> [SELECTED TEXT]
BEGIN

The Colonial Building riot was a riot that occurred in front of the Colonial Building in St. John's, Newfoundland, on April 5, 1932. Prompted by the Great Depression and corruption in the Squires administration, a peaceful protest degenerated into riots and violence. The riots led to the fall of the Squires government and the defeat of Squires's Liberal Party in the ensuing election in June 1932.

== Background ==
Richard Squires was elected as Prime Minister of Newfoundland in 1928, despite having previously been arrested in a 1923 bribery scandal. Shortly after, the Great Depression arrived in Newfoundland. Newfoundland was hit especially hard by the depression. At the same time, Squires was facing allegations of corruption. His finance minister, Peter John Cashin, resigned in 1932 alleging widespread corruption in Squires' administration and of falsifying minutes to hide secret payments he had received. John Middleton was asked to investigate the charges. His conclusion that there was no sign of falsified records was a major trigger for the riots.

== Riots ==
In the afternoon of April 5, a large crowd of protesters had gathered at the Majestic Theatre for a planned march to the Colonial Building. Beginning with 2,000 people, the protest eventually gained an additional 1,500 as they marched toward the Colonial Building. Upon arrival at the building, protest leaders presented a petition demanding investigation of the corruption charges against Squires. Protestors got impatient waiting for a response to the petition, and some started attempting to break through the doors. When the doors were finally breached, protestors began entering the building and the police attacked everyone they saw with batons, including several uninvolved spectators, both inside and outside the building. In response, protestors began throwing objects through windows, breaking most windows in the building. There were also attempts to set the building on fire, which all failed. Prime Minister Squires exited the building at around 7:30, surrounded by bodyguards, but was found by the crowd, who forced him into a private residence. However, Squires successfully escaped through a back door of the house. Damage was estimated at $10,000.

END

> [EXTRACTED ENTRIES]
BEGIN

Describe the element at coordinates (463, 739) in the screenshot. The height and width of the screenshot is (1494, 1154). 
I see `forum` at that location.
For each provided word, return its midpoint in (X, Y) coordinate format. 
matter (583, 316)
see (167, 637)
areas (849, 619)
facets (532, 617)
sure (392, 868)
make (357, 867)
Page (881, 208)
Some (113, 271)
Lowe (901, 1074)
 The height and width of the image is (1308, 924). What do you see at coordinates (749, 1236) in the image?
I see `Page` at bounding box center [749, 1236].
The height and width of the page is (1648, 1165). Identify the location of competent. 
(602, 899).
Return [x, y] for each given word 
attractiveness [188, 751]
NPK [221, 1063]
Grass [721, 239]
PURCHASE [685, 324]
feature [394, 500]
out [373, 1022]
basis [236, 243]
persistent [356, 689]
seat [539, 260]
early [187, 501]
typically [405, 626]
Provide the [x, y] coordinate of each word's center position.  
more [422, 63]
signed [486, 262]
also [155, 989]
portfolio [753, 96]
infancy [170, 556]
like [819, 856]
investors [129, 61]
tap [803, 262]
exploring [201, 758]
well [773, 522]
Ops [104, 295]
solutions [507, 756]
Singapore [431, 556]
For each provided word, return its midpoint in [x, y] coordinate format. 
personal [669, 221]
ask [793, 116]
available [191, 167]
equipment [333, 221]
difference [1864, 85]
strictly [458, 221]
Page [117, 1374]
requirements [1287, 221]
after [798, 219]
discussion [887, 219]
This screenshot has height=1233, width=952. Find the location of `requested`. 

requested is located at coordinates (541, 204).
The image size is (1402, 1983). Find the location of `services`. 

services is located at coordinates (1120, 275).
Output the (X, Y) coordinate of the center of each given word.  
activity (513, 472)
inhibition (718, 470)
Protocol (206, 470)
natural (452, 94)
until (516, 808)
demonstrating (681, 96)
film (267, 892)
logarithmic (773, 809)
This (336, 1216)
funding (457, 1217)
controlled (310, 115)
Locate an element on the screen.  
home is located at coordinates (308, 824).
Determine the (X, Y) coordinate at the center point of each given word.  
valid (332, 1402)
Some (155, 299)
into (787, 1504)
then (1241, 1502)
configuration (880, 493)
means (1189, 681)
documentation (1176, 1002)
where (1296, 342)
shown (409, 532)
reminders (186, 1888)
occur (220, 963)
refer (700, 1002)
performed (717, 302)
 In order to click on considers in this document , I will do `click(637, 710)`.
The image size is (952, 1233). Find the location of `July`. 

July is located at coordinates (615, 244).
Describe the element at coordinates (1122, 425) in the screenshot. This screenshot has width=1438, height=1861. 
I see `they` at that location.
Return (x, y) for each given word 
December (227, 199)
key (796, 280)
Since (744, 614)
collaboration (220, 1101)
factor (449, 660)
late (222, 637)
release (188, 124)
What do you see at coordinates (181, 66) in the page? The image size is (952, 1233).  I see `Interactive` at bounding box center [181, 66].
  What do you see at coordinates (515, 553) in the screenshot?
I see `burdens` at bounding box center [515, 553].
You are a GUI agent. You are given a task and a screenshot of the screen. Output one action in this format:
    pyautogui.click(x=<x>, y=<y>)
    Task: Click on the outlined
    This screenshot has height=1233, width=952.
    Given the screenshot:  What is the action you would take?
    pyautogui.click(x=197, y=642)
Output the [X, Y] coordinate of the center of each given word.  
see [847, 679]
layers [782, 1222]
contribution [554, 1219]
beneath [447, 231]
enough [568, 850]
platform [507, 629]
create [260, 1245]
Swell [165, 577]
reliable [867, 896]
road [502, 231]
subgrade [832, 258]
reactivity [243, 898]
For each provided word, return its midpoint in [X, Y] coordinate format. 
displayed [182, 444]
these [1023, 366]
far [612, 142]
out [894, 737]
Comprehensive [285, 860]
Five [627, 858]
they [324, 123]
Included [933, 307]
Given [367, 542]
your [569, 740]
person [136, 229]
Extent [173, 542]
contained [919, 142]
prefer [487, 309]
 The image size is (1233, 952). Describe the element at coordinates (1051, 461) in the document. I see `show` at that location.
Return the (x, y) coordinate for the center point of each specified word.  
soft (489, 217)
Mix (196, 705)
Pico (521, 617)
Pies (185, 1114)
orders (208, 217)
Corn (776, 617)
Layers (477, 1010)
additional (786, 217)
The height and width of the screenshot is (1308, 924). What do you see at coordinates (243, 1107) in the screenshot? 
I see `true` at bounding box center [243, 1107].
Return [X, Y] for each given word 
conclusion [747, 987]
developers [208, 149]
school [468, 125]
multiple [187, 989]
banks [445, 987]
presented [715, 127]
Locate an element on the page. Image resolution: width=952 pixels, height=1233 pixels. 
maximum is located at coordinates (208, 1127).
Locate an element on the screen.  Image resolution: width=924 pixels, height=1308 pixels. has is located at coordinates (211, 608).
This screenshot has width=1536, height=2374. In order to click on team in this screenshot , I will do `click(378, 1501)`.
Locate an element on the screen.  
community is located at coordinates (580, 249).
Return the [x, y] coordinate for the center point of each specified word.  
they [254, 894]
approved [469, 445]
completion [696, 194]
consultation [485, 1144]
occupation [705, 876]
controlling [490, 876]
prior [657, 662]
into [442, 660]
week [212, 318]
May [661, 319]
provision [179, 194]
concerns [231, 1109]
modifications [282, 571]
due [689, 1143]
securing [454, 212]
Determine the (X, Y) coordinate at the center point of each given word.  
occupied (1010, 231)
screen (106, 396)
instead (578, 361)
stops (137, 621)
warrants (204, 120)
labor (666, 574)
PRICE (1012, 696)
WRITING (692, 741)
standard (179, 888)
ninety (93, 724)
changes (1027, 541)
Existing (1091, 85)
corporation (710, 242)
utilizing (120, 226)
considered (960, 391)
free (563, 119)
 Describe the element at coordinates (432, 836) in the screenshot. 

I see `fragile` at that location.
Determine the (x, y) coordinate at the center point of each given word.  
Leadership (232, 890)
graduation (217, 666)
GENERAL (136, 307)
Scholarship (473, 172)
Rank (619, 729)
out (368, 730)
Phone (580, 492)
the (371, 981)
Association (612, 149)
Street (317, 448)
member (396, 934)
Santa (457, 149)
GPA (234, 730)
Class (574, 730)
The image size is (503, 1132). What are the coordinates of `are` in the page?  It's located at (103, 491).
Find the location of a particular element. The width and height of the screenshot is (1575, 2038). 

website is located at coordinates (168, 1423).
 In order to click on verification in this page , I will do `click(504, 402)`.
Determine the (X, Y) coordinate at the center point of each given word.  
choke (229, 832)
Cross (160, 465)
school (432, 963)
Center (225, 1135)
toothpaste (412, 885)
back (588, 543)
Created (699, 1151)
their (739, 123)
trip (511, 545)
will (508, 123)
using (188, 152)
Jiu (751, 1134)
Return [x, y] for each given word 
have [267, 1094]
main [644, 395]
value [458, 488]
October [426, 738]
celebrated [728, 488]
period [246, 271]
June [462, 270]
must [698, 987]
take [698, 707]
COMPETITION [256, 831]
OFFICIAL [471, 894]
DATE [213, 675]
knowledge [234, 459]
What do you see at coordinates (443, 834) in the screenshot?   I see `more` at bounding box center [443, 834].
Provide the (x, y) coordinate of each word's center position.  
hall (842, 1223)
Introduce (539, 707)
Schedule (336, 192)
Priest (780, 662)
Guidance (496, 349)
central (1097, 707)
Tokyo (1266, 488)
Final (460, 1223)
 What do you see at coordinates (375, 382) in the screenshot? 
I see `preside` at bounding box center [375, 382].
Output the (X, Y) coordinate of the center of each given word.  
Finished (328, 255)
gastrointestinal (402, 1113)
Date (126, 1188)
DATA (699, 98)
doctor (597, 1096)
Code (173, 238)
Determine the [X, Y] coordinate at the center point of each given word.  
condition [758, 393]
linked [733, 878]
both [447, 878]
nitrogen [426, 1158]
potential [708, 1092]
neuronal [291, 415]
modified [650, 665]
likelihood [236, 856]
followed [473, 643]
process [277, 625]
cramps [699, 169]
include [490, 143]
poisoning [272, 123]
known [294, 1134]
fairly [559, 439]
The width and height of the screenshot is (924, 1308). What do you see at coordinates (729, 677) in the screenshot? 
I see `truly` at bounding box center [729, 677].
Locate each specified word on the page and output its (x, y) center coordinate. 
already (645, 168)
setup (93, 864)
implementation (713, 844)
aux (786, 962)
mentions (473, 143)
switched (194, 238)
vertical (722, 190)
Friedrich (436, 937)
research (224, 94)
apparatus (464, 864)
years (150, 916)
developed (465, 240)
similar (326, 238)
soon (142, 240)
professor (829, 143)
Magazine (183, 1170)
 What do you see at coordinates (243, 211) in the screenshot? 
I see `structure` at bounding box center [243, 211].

END

> [WHAT IS BEING ASKED]
Continue the account of the 1932 Colonial Building riot, starting after its last sentence.

> [ANSWER TO THIS TASK]
== Aftermath ==
Squires resigned as Prime Minister while the riot was still in progress and called new elections. In the resulting election, Squires' Liberal Party won a mere two seats, losing to rival party United Newfoundland Party that won most of the seats. This government was dissolved in 1934 and replaced by the Commission of Government, a non-democratic body with representatives chosen by the British Government. Newfoundland would not see another democratic election until after it joined Canada as its tenth province in 1949.